Uit het hart (oost) 3: Apeldoorn – Zutphen
Het is een verrassende queeste, die zelfverzonnen wandelroute ‘Recht uit het hart’, waarbij ik vanuit het (kadastraal) middelpunt van Nederland – de Onze-lieve-vrouwe-toren in Amersfoort – in de vier windrichtingen een zo recht mogelijke wandelroute naar de grenzen heb uitgezet.
Ik begin er steeds meer lol in te krijgen en omdat het een prachtige ochtend belooft te worden, wandel ik verder waar ik vorige week was gebleven, oftewel Oost-etappe 3, start Apeldoorn.
Terwijl ik naar het beginpunt van m’n etappe reis, breekt de lucht langzaam open, waarbij de zon de wereld in een sprookje verandert.

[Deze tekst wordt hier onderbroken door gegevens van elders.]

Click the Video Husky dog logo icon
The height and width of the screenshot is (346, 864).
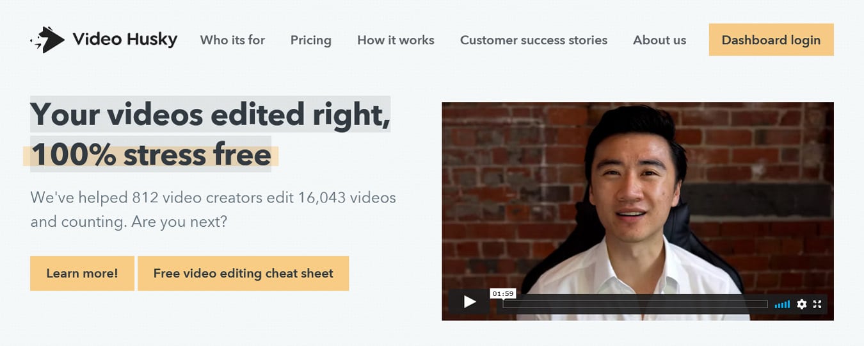coord(48,40)
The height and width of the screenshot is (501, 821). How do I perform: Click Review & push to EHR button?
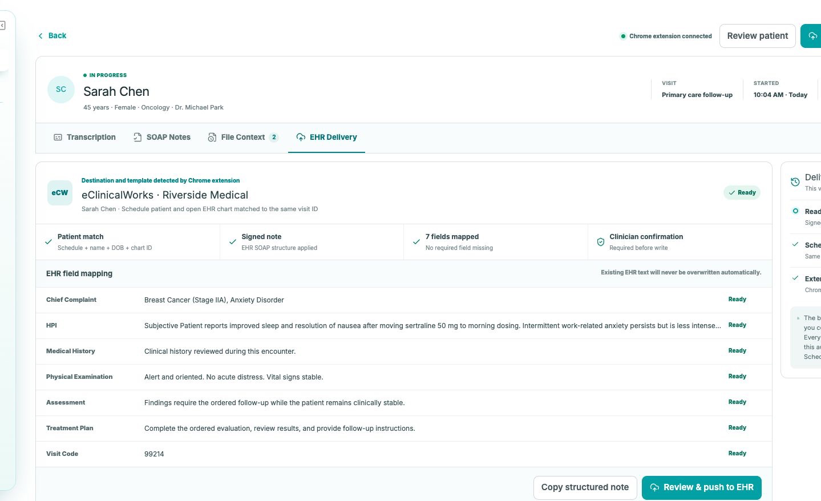tap(701, 487)
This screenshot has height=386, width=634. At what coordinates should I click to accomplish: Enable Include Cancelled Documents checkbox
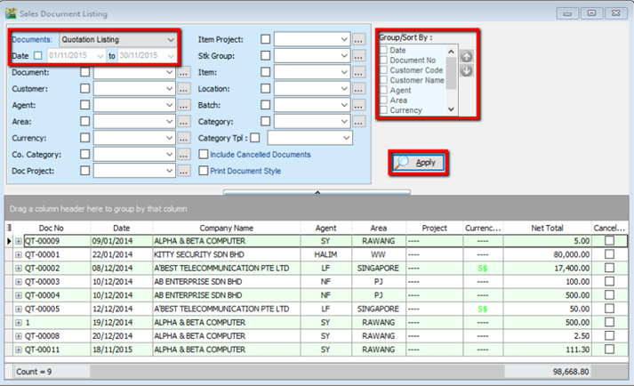click(x=204, y=155)
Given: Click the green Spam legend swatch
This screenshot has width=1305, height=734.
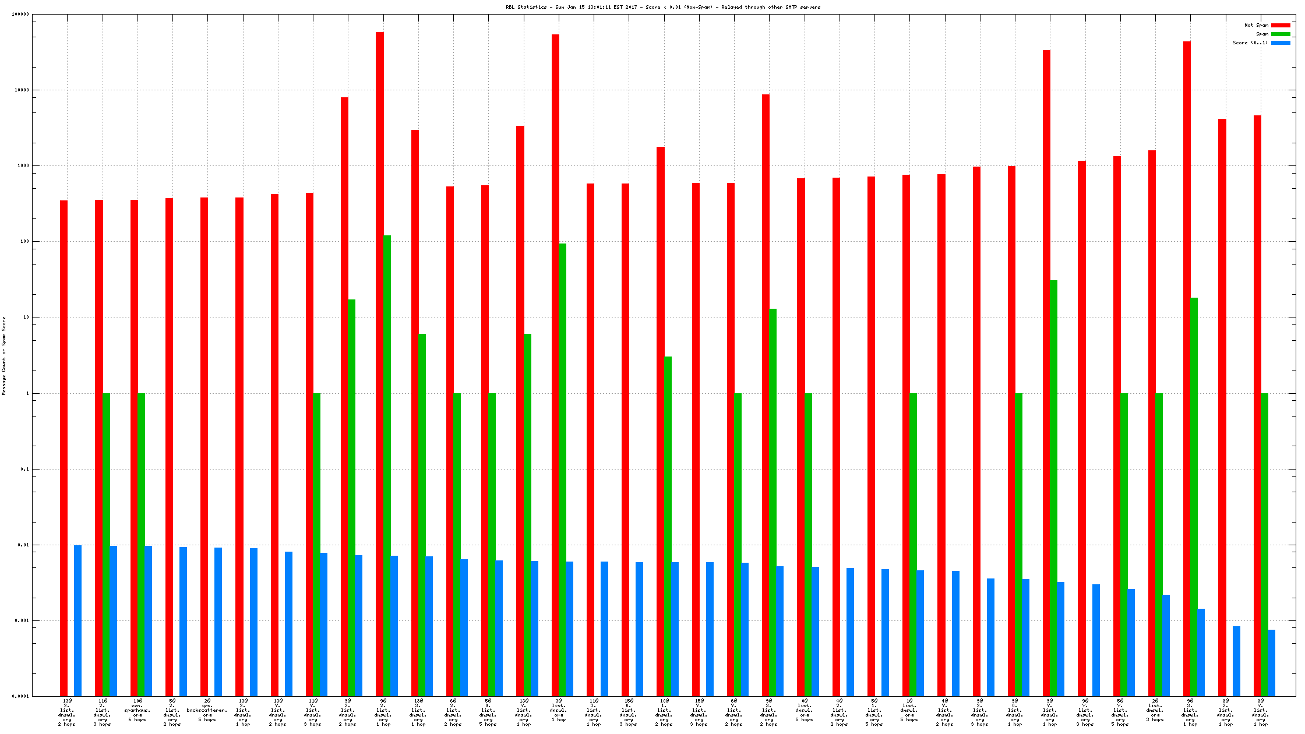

Ik duik onder Apeldoorn meteen de bossen in waar rijp het groen (ver)siert terwijl de zon met een warme blik toekijkt. De eerste vijf kilometer sta ik voortdurend stil van verwondering over al dat moois. Een eekhoorn, die mijn stilstaan als bedreiging ziet, klapt met z’n staart om me te verjagen. Het is -in tegenstelling tot vorige week- sowieso rumoerig vandaag. Vogeltjes kwetteren, kwakken en krijsen en je hoort de bevroren laatste bladeren vallen. De hele route vind ik roodborstjes op m’n pad als kleine mobiele wegwijzers.
Waar m’n weg vorige week slechts af en toe een andere wandelroute kruiste, ga ik nu grotendeels gelijk op met het Marskramerpad. Niet zo gek natuurlijk, want dat loopt óók midden door Nederland van oost naar west. Het Maarten-van-Rossumpad doet soms ook even mee, evenals een stuk of tien klompenpaden. Veel bos en akkers, waar het magische spel van de zon langzaam wordt verdreven door een wolkenmassa. Maar de wind houdt zich stil terwijl de vogels blijven fluiten. Het is aangenaam.
De wandeling loopt langs en door Beekbergen, Oosterhuizen, Klarenbeek en Voorst. Dorpsnamen die ik associeer met dierentuinen, Arnhemse wijken en adelachtige achternamen. Wat ken ik ik m’n eigen klein Nederlandje toch slecht!
Pas als ik op m’n pad een korte woordenwisseling heb met een aardige oude medewandelaar en ik m’n moerstaal hoor, realiseer ik me dat ik ongemerkt Nedersaksië in ben gekuierd, m’n thuisland.
Ik overweeg om in Voorst te stoppen, maar dat levert amper reiswinst op. De benen willen nog en de avond valt pas later in… Ik besluit Zutphen te halen. Het klompenpad dat tussen Voorst en de brug over de IJssel moet worden beslecht, is een glibberweggetje van klei en bladeren. Toch nog even stress of ik het halen zal, maar meteen na de brug doemt het station op. Met modderpoten, waaraan een kilometertje meer kleeft dan een week geleden, en toch wat meer uurtjes dan gepland, reis ik in het donker voldaan naar Amersfoort.